• **TASK BRIEF**: Set down each line exactly, beginning with the one that contains "Reject All (801, 2375)" and continuing through the last line of the listing, and nothing else.

• **RECORDS SUPPLIED**:
▶

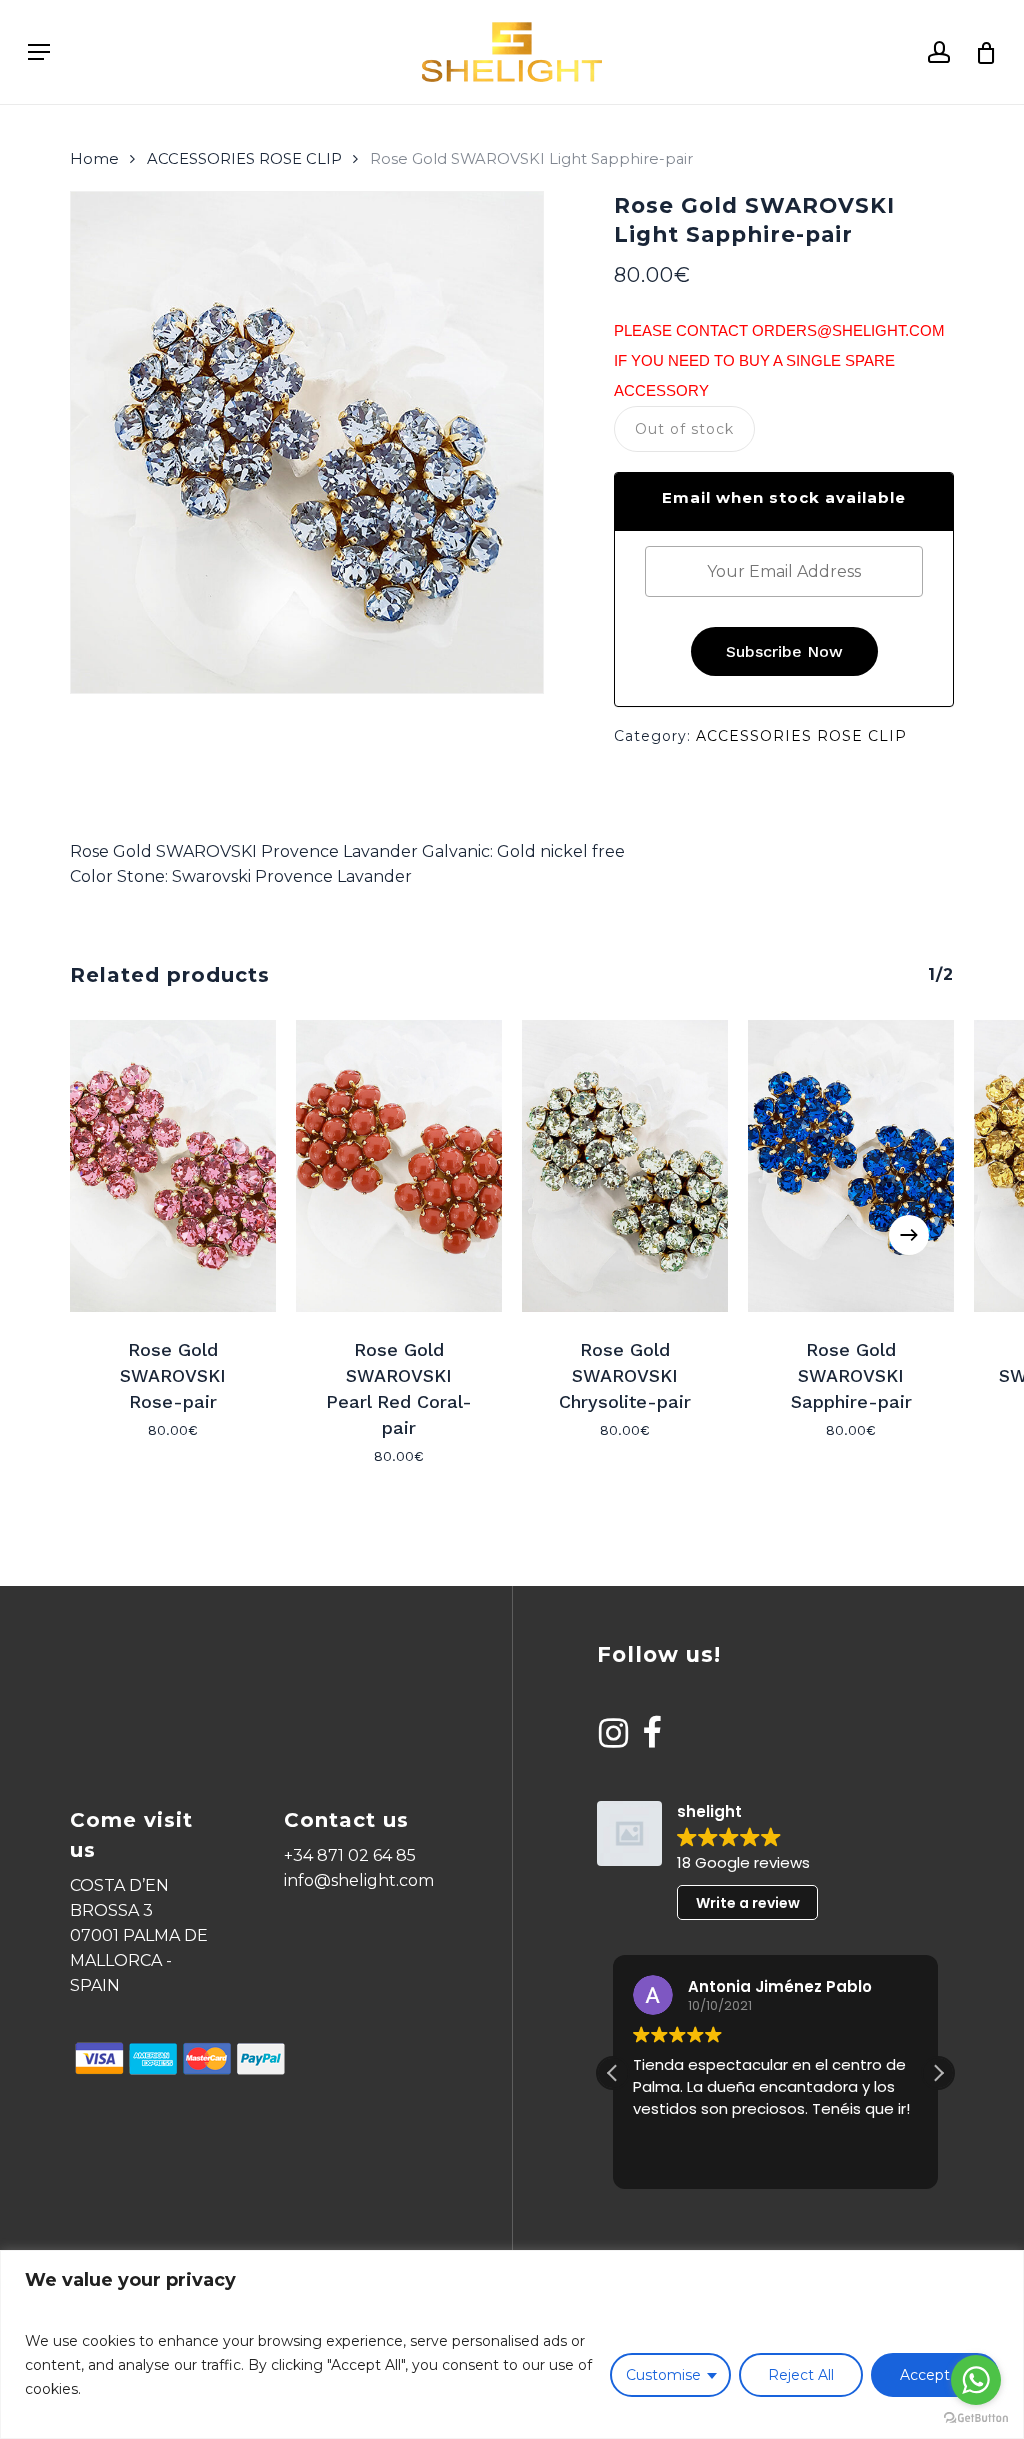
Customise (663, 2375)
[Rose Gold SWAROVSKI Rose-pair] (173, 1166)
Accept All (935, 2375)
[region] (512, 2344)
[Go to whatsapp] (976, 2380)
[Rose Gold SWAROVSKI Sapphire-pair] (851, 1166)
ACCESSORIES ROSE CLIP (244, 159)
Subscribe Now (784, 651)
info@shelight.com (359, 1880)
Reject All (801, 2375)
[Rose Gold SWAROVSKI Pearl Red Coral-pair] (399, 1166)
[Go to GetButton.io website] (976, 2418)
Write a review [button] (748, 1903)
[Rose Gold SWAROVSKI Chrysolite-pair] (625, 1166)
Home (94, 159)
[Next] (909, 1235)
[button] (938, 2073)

◀

• **PROBLEM SOLUTION**:
Reject All (801, 2375)
[Rose Gold SWAROVSKI Pearl Red Coral-pair] (399, 1166)
[Go to GetButton.io website] (976, 2418)
Write a review [button] (748, 1903)
[Rose Gold SWAROVSKI Chrysolite-pair] (625, 1166)
Home (94, 159)
[Next] (909, 1235)
[button] (938, 2073)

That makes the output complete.